This problem involves using the Central Limit Theorem to calculate the probability related to the sample mean.

Given dataThis problem involves using the Central Limit Theorem to calculate the probability related to the sample mean.

Given

• Population mean ($\mu$): 2.24
• Population standard deviation ($\sigma$): 1.2
• Sample size ($n$): 80

We are asked to find the probability that the sample mean number of TV sets is greater than 2.

Step 1: Calculate the standard error (SE) of the mean.

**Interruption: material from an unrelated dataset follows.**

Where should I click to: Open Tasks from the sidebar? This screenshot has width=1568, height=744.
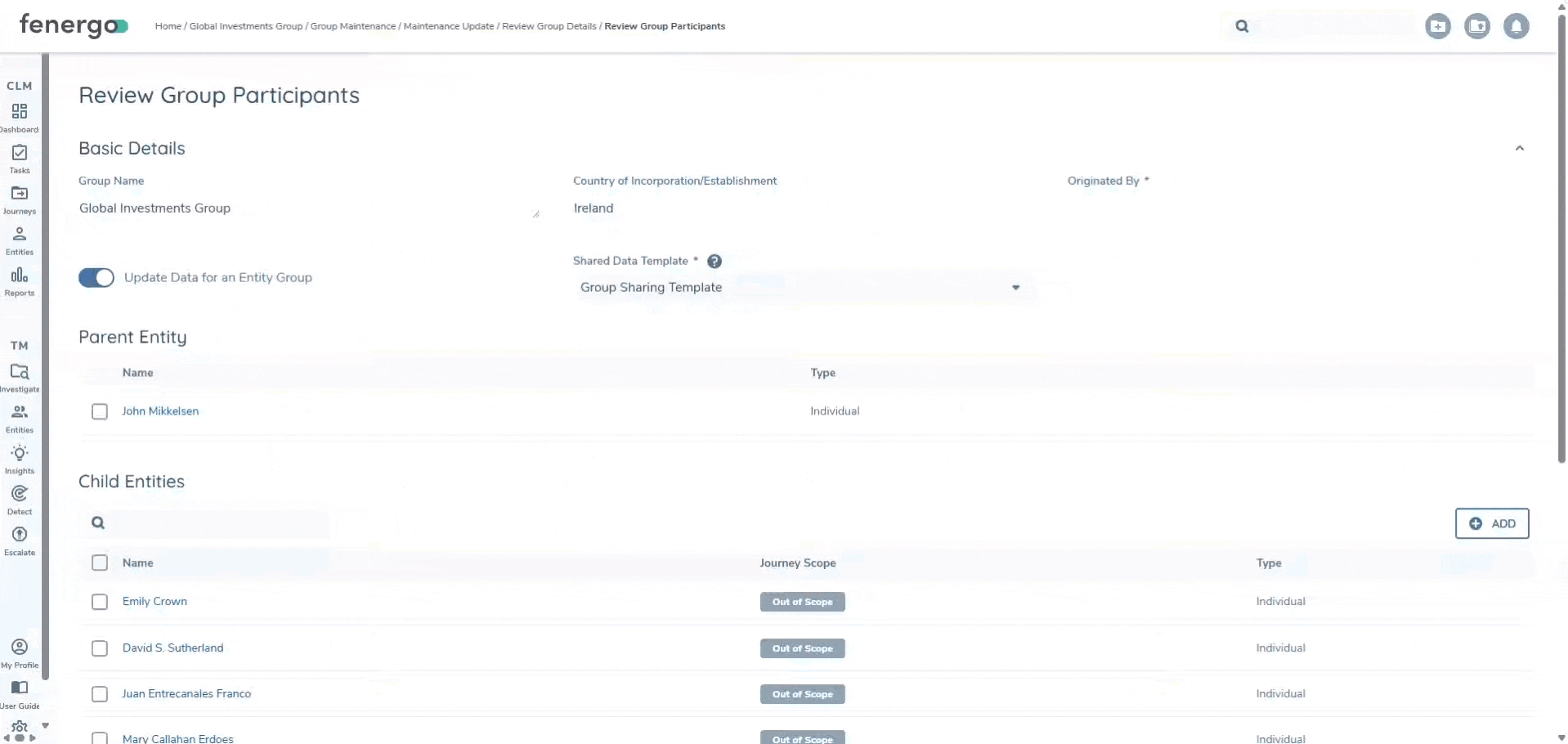pos(20,153)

The standard error is given by: $SE = \frac{\sigma}{\sqrt{n}}$ Substitute the given values: $SE = \frac{1.2}{\sqrt{80}} \approx 0.1342$

Step 2: Compute the z-score.

The z-score for the sample mean greater than 2 is calculated using the formula: $z = \frac{\bar{x} - \mu}{SE}$ where:

• $\bar{x}$ is the sample mean (2 in this case).
• $\mu$ is the population mean (2.24).

Substitute the values: $z = \frac{2 - 2.24}{0.1342} \approx -1.788$

Step 3: Find the probability corresponding to the z-score.

Using the standard normal distribution table, the probability associated with a z-score of $-1.788$ is approximately 0.0369.

Step 4: Calculate the final probability.

Since we are asked for the probability that the sample mean is greater than 2, we need to subtract the value from 1: $P(\bar{x} > 2) = 1 - 0.0369 = 0.9631$

Final Answer:

The probability that the sample mean number of TV sets is greater than 2 is approximately 0.9631.

Let me know if you'd like further details!

Follow-up Questions:

1. How does increasing the sample size affect the standard error?
2. What is the probability that the sample mean is less than 2?
3. What is the probability that the sample mean is between 2 and 2.5?
4. If the population standard deviation were smaller, how would the probability change?
5. What is the z-score formula and how is it used in statistics?

Tip:

Always check if your problem involves a sample or a population to apply the correct formulas, especially when using standard deviation or standard error!